What the task requires =>
Copy out the data below line for line, with no changes.

+ + + + + + +

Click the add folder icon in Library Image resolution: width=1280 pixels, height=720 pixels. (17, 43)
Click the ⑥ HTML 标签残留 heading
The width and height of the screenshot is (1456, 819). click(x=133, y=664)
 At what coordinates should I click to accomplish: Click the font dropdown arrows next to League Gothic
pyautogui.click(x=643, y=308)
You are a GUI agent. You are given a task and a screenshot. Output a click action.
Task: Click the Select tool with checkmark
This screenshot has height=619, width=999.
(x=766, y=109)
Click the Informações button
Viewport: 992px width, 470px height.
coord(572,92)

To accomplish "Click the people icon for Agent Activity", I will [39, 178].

+ + + + + + +

Problem solution =>
Click the add folder icon in Library Image resolution: width=1280 pixels, height=720 pixels. (17, 43)
Click the ⑥ HTML 标签残留 heading
The width and height of the screenshot is (1456, 819). click(x=133, y=664)
 At what coordinates should I click to accomplish: Click the font dropdown arrows next to League Gothic
pyautogui.click(x=643, y=308)
You are a GUI agent. You are given a task and a screenshot. Output a click action.
Task: Click the Select tool with checkmark
This screenshot has height=619, width=999.
(x=766, y=109)
Click the Informações button
Viewport: 992px width, 470px height.
coord(572,92)

To accomplish "Click the people icon for Agent Activity", I will [39, 178].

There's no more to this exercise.